With Crimea’s secession and accession drama still unfolding, we wait with baited breath about whether we will bear witness to yet another war (Kimberly Marten’s post on the Monkey Cage is sobering). Sure hard to believe that Steven Pinker is right with Syria blazing, the Central Africa Republic aflame, and Ukraine and Russia poised for conflict.
More parochially, I’ve been reading the story, perhaps apocryphal of the female job candidate whose negotiations for a job led to the school rescinding the offer. I’ve also been followed additional debates about underrepresentation of women in foreign policy and whether academics have anything to say. Krugman had some choice words for Nate Silver’s new enterprise, reminding us of the importance of theory.
Landing the Academic Job: The Art of Negotiation
Philosophy job market candidate gets a job offer, sends email with a variety of asks, and liberal arts Nazareth College rescinds the offer, so says anonymous blog post. Sets the internets ablaze with commentary. Did she ask for too much since this was a liberal arts college (personally I think that’s bullshit)?
- Kieran Snyder wonders is it true?
- Is it gendered? (The candidate asked for maternity leave). I always counsel female graduate students to ask for more because they often don’t, but Katy Waldman worries that the lesson is women who ask for stuff are perceived as pushy and punished in ways that men aren’t.
- Rebecca Schuman is pissed, as the signal appears to be accept whatever they offer.
Women and Foreign Policy
- Sarah Kendzior recounts being asked to write about women and foreign policy for Foreign Policy and getting dropped from a discussion that featured 8 men and 1 woman; she was also asked to write for a journal that wouldn’t pay contributors
- The piece she ultimately wrote for Al Jazeera:
To discuss how you are negatively perceived forces people to see you though your detractor’s eyes. To discuss sexism is to invite pity, to be reduced, even in support, to something less than what you are. When you work in the realm of ideas and trade in the currency of respect, this is a tough balance to pull off – and it goes hand in hand with the tough balance Slaughter describes of career and family.
- Anne-Marie Slaughter’s TED talk
- The Foreign Policy roundtable on academia and policy (oh yeah, and women)
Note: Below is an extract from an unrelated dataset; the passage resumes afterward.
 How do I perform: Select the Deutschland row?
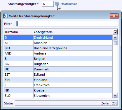point(58,38)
Krugman on Nate Silver’s New Venture
But you can’t be an effective fox just by letting the data speak for itself — because it never does. You use data to inform your analysis, you let it tell you that your pet hypothesis is wrong, but data are never a substitute for hard thinking. If you think the data are speaking for themselves, what you’re really doing is implicit theorizing, which is a really bad idea (because you can’t test your assumptions if you don’t even know what you’re assuming.)
- He had a second take on it:
Now, about FiveThirtyEight: I hope that Nate Silver understands what it actually means to be a fox. The fox, according to Archilocus, knows many things. But he does know these things — he doesn’t approach each topic as a blank slate, or imagine that there are general-purpose data-analysis tools that absolve him from any need to understand the particular subject he’s tackling. Even the most basic question — where are the data I need? — often takes a fair bit of expertise; I know my way around macro data and some (but not all) trade data, but I turn to real experts for guidance on health data, labor market data, and more.